Fly Salone was created in response to British Airways' suspension of nonstop flights from London Heathrow Airport to Freetown in August 2014, in the wake of the Ebola virus epidemic in West Africa. In November 2015 the World Health Organization declared Sierra Leone free of Ebola, and in early December the UK Civil Aviation Authority lifted its ban on flights to the country. The airline was registered in the United Kingdom but served as the flag carrier of Sierra Leone. The management team was entirely Sierra Leonean.

On 11 December 2015, the airline operated its first flight, departing London Gatwick Airport at night and arriving in Freetown Lungi International Airport the following morning. Flights operated twice a week using a Boeing 757 leased from Icelandair.

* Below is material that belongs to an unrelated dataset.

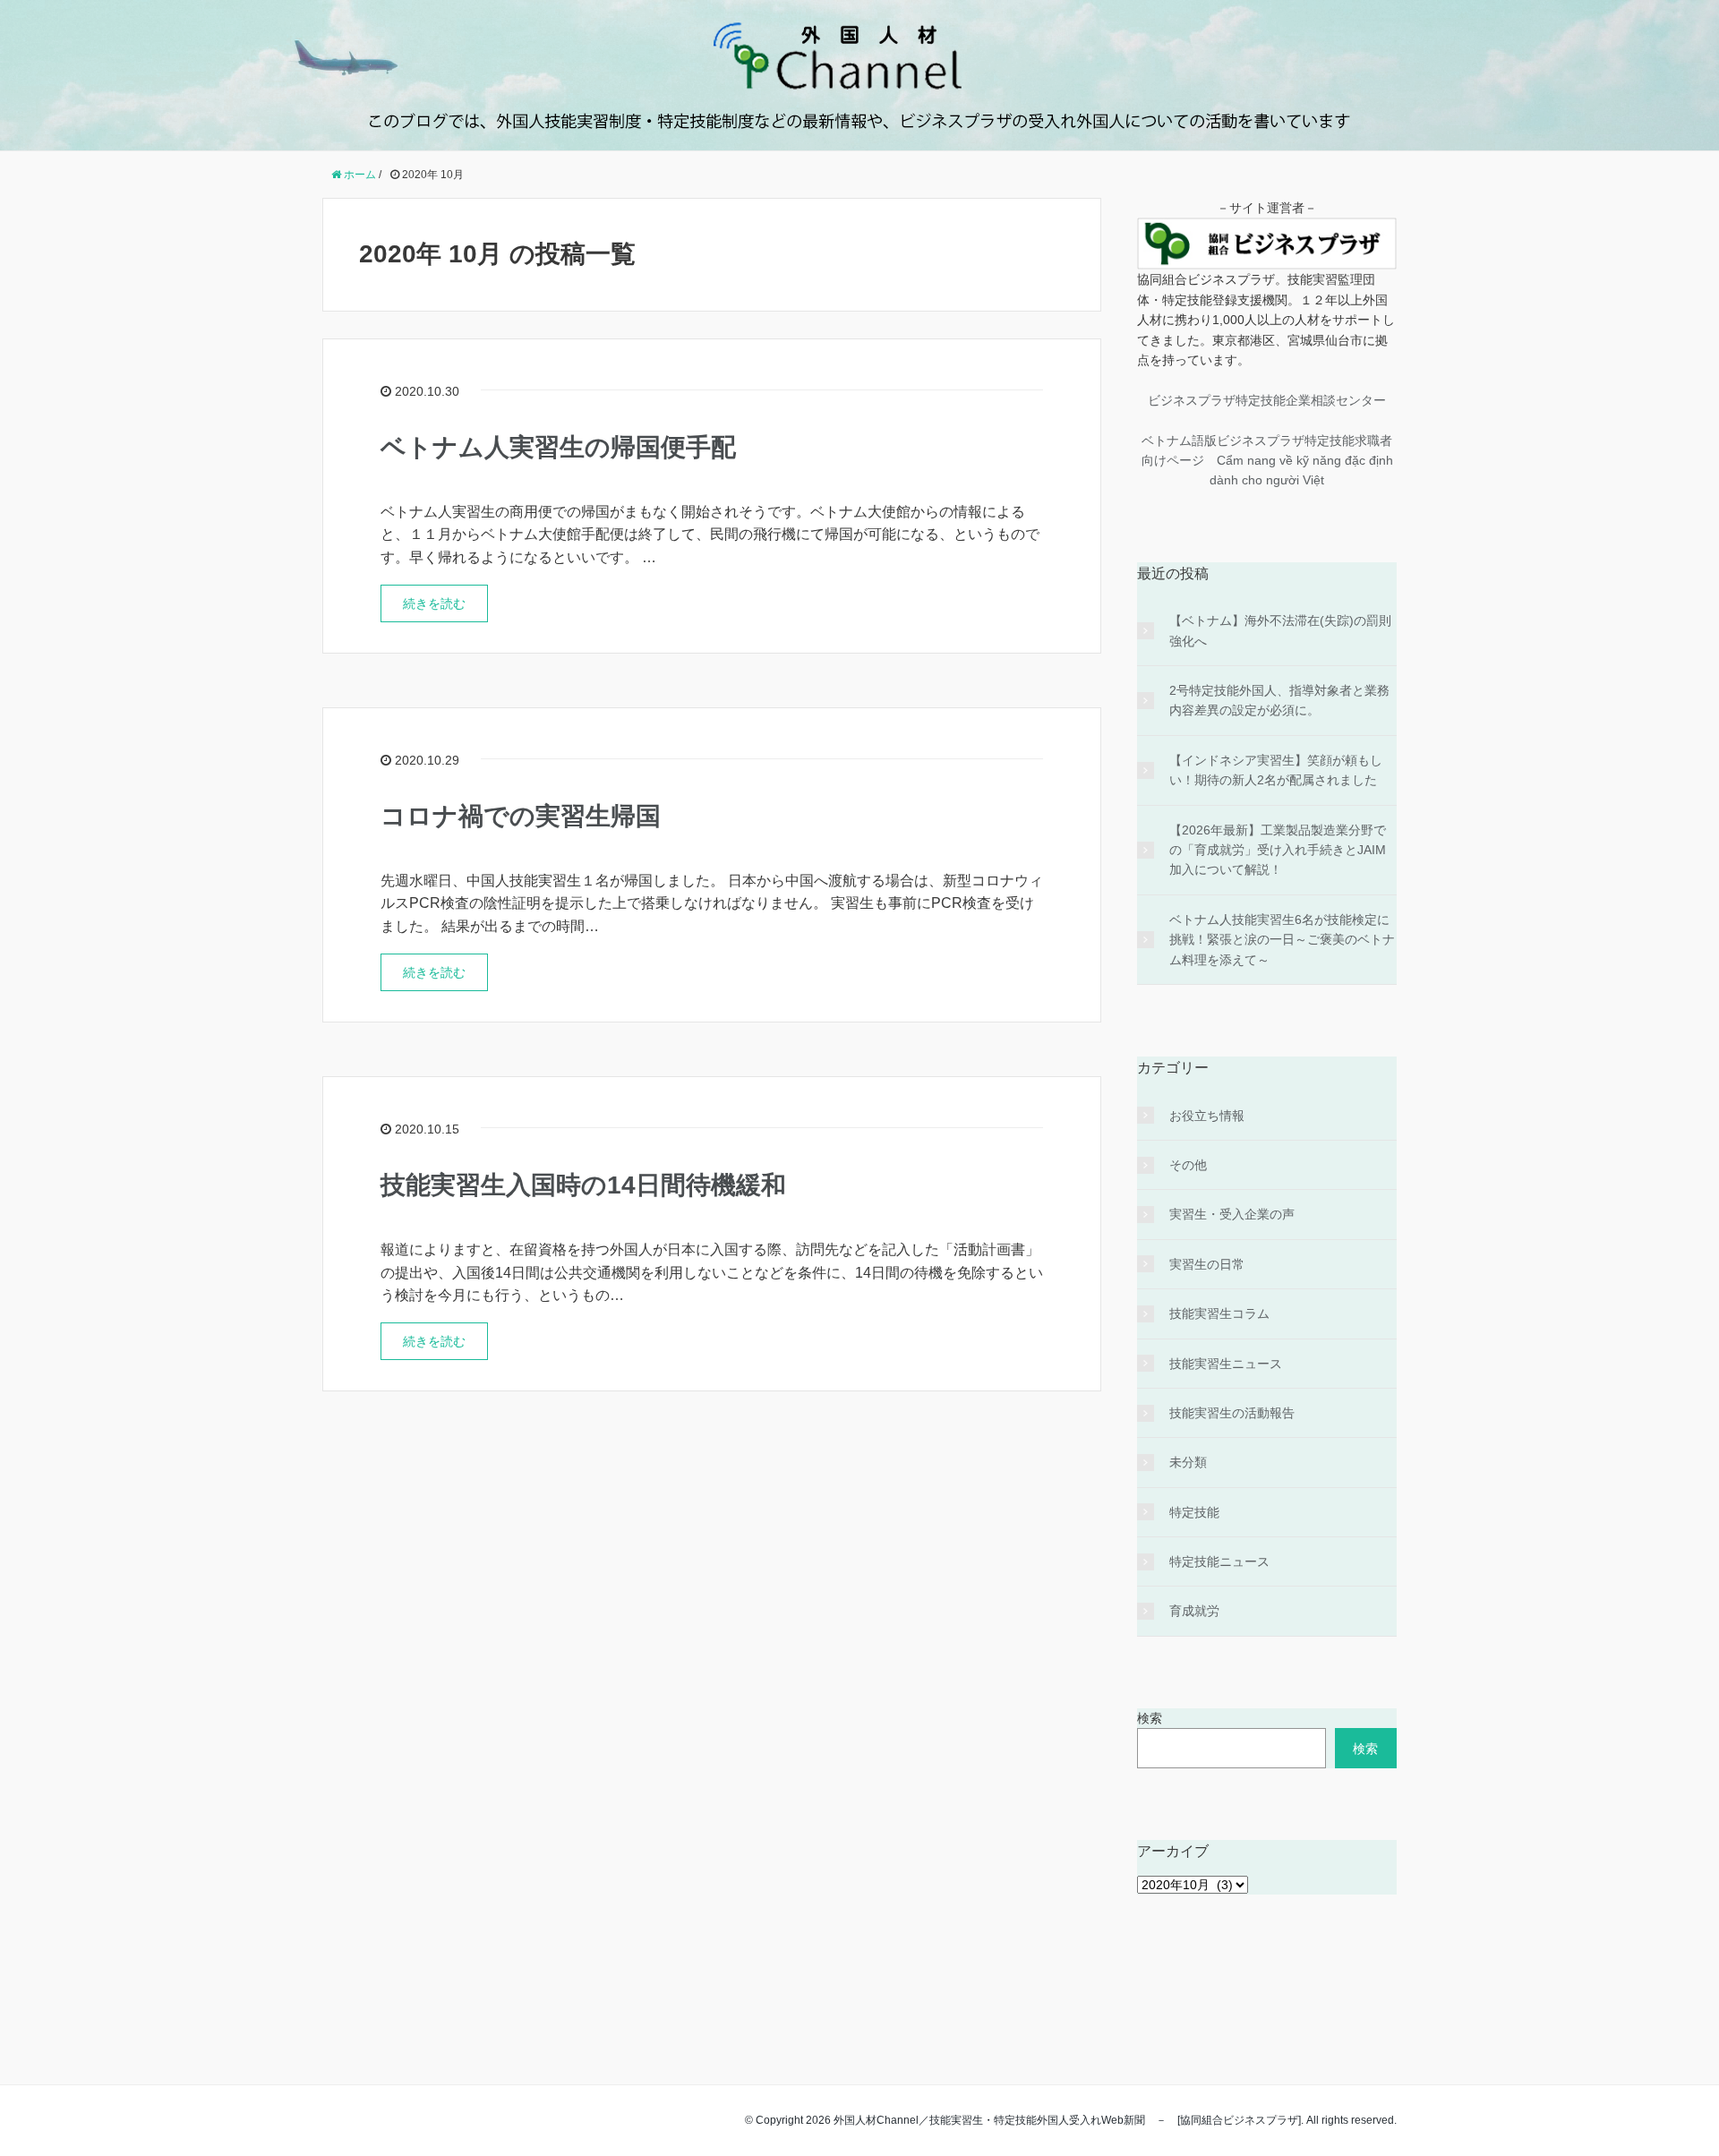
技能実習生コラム (1219, 1313)
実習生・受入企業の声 (1232, 1214)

On 17 March 2016, Fly Salone announced it had ceased trading and would soon go into liquidation. No reasons were provided. The airline operated its final flight, from Freetown to London, the following day. The collapse of Fly Salone also caused the UK travel operator Kevin McPhillips Travel to cease trading. McPhillips Travel had been behind most direct flight operations between the UK and Sierra Leone for more than 20 years.

== Destinations ==
At the time it ceased operations, Fly Salone was flying to the following destinations:

| Country | City | Airport | Notes |
|---|---|---|---|
| Sierra Leone | Freetown | Lungi International Airport | — |
| United Kingdom | London | Gatwick Airport | Base |

== Fleet ==
Prior to its collapse, Fly Salone operated a single Boeing 757-200 aircraft, leased from Icelandair.